Cambridge Artist Wendy Jacob Wins MFA’s 2011 Maud Morgan Prize

Published July 11, 2011

Cambridge-based artist Wendy Jacob won the the Museum of Fine Arts’ 2011 Maud Morgan Prize Monday, the MFA announced.

Jacob organized a conference in 2009 at which participants experienced sound through the floor. (Courtesy MFA)

Jacob organized a conference in 2009 at which participants experienced sound through the floor. (Courtesy MFA)

Jacob will receive $10,000, and her work will be shown in the MFA’s new Linde Family Wing for Contemporary Art, which is slated to open September 18. The Maud Morgan Prize was created in 1993 to highlight visionary women artists in Massachusetts.

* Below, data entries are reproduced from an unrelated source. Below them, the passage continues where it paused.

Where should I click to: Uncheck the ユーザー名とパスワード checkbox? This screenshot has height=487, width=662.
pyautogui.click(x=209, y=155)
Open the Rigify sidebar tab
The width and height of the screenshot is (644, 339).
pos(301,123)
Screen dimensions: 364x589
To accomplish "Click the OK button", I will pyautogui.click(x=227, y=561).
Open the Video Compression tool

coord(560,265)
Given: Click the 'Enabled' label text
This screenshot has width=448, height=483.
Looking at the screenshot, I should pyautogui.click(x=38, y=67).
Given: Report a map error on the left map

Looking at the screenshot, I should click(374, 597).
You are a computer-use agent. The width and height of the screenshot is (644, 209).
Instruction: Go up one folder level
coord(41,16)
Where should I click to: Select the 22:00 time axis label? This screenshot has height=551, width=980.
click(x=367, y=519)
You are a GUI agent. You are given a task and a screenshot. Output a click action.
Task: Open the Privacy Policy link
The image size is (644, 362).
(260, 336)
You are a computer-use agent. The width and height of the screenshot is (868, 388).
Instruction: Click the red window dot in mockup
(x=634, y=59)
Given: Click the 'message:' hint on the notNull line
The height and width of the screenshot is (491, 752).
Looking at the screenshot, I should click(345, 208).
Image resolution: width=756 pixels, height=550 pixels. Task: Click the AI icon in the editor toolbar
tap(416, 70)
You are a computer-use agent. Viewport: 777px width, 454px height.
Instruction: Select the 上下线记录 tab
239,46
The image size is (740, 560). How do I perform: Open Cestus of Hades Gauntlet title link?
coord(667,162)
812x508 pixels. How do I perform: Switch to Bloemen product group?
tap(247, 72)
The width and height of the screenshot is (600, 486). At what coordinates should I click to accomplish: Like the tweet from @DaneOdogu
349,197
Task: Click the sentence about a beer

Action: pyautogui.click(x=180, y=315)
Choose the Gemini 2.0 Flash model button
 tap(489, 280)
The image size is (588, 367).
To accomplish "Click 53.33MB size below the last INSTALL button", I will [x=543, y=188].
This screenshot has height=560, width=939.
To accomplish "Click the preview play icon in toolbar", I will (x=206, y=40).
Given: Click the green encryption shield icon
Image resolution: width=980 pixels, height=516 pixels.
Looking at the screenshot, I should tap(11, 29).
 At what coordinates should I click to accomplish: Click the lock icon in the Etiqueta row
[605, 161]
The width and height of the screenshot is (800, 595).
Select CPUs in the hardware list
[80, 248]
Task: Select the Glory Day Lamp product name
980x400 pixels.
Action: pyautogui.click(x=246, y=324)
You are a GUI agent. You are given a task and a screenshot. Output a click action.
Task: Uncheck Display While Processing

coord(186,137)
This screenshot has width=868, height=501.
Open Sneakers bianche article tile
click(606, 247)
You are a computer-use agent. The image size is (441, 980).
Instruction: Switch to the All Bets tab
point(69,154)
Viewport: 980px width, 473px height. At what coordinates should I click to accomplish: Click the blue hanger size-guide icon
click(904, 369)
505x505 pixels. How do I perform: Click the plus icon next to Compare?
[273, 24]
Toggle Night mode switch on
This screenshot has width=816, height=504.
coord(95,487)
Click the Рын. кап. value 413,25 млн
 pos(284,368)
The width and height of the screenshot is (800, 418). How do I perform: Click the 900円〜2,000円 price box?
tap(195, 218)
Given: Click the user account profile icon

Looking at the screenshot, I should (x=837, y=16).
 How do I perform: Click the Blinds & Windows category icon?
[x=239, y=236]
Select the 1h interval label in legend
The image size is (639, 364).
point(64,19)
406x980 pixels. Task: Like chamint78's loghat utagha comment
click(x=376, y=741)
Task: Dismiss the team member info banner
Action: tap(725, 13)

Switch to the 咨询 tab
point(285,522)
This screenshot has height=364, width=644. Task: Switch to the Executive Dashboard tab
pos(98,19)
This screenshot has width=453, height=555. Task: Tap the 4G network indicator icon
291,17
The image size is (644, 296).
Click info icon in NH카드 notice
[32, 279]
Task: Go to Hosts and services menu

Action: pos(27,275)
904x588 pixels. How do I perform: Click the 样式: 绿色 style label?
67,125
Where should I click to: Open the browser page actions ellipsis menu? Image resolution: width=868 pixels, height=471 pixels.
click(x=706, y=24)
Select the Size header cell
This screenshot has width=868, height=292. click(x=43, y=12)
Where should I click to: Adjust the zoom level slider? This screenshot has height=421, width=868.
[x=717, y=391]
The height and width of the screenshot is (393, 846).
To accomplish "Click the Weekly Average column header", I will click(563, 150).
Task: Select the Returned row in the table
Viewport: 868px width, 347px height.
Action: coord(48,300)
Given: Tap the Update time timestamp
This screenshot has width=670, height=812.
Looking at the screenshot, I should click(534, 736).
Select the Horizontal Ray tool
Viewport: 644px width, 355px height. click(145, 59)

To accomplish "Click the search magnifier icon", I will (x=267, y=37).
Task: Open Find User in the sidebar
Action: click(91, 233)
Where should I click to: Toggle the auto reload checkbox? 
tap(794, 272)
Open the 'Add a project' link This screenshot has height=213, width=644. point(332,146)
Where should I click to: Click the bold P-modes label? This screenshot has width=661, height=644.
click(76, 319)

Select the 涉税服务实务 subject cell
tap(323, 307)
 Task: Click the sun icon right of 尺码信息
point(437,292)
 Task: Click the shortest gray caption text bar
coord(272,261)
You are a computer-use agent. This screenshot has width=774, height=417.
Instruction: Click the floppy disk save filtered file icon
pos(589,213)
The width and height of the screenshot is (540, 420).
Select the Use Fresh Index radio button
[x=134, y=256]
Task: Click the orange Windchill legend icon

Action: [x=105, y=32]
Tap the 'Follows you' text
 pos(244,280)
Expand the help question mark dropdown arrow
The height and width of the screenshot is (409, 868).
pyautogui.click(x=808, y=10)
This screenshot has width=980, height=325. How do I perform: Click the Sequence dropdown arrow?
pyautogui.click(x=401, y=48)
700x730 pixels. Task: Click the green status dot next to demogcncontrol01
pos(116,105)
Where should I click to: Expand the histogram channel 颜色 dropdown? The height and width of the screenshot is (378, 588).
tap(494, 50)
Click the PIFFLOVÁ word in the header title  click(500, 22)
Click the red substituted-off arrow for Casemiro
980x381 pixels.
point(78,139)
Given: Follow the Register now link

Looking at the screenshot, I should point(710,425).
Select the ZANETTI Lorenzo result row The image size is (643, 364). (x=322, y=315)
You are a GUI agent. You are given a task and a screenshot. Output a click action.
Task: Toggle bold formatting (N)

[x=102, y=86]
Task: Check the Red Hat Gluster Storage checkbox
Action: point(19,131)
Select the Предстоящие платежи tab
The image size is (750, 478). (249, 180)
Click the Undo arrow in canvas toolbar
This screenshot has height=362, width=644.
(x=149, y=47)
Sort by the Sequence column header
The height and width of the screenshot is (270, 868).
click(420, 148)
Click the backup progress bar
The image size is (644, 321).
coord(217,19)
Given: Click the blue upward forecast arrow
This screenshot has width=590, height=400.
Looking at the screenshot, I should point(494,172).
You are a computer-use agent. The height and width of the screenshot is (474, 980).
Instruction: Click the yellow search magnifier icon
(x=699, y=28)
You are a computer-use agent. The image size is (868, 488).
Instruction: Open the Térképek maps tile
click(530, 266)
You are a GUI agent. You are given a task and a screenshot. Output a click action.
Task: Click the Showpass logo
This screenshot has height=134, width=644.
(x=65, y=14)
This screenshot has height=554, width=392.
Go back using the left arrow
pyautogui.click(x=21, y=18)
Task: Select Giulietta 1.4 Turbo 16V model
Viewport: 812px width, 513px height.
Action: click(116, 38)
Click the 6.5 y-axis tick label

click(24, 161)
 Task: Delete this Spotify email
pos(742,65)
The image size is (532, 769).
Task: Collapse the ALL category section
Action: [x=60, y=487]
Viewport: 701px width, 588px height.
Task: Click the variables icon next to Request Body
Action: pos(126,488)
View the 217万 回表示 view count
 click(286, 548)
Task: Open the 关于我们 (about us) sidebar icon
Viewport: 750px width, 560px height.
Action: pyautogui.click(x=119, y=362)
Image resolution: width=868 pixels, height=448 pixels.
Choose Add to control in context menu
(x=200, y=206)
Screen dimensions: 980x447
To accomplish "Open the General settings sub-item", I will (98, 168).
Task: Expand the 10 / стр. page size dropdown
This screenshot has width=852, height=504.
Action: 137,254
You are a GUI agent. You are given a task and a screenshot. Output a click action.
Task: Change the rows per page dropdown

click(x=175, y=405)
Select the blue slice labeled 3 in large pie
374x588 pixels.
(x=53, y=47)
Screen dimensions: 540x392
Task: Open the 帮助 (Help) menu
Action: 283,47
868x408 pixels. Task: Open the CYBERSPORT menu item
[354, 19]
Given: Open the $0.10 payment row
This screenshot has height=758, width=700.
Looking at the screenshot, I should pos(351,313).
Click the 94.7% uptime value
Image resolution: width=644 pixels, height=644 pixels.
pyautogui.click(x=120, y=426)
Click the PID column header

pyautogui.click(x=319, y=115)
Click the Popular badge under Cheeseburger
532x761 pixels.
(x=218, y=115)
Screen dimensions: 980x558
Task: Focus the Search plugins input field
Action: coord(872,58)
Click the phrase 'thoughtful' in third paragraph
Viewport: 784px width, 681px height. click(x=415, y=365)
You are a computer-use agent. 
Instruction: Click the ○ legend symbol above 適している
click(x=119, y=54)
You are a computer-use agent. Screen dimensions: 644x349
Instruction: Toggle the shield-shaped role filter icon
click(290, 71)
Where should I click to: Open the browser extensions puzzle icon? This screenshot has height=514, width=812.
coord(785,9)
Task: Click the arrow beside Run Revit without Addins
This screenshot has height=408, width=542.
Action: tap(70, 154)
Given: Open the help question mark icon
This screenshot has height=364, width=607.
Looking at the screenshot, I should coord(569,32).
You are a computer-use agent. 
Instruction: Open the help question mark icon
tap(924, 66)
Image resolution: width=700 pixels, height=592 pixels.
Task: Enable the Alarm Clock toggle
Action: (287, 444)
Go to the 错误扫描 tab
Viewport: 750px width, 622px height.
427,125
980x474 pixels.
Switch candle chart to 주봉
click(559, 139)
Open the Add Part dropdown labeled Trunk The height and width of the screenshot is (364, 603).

Jacob is a Brookline native and spent a fair bit of time taking art classes at the MFA as a child. She studied at Williams College and the school of the Art Institute in Chicago. Currently Jacob is working at MIT’s architecture school in the Art, Culture and Technology program.

Through her work Jacob explores deeply human responses to the world around us. She has created “interactions” between people and inanimate objects, like architectural structures and furniture. Also nature and sound.

Jacob’s installations have involved deaf students at Gallaudet and she’s extremely involved with the autistic community. Her efforts to engage diverse populations in unusual ways is fascinating.